Instructions for the task
Transcribe each of the following items verbatim, reproducing every line without alteration.
— start Records for this task —
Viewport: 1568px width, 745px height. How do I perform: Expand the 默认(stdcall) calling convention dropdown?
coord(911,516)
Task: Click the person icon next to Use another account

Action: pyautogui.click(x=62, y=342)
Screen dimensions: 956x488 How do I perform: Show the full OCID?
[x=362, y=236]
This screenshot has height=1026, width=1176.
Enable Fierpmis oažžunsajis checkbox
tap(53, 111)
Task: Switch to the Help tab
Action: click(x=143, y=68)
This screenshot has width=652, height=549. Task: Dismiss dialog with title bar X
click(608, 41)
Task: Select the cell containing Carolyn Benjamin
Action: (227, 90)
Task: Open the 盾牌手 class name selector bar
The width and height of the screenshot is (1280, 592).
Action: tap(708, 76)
— end Records for this task —
Answer to this task
Viewport: 1568px width, 745px height. How do I perform: Expand the 默认(stdcall) calling convention dropdown?
coord(911,516)
Task: Click the person icon next to Use another account

Action: pyautogui.click(x=62, y=342)
Screen dimensions: 956x488 How do I perform: Show the full OCID?
[x=362, y=236]
This screenshot has height=1026, width=1176.
Enable Fierpmis oažžunsajis checkbox
tap(53, 111)
Task: Switch to the Help tab
Action: click(x=143, y=68)
This screenshot has width=652, height=549. Task: Dismiss dialog with title bar X
click(608, 41)
Task: Select the cell containing Carolyn Benjamin
Action: (227, 90)
Task: Open the 盾牌手 class name selector bar
The width and height of the screenshot is (1280, 592).
Action: tap(708, 76)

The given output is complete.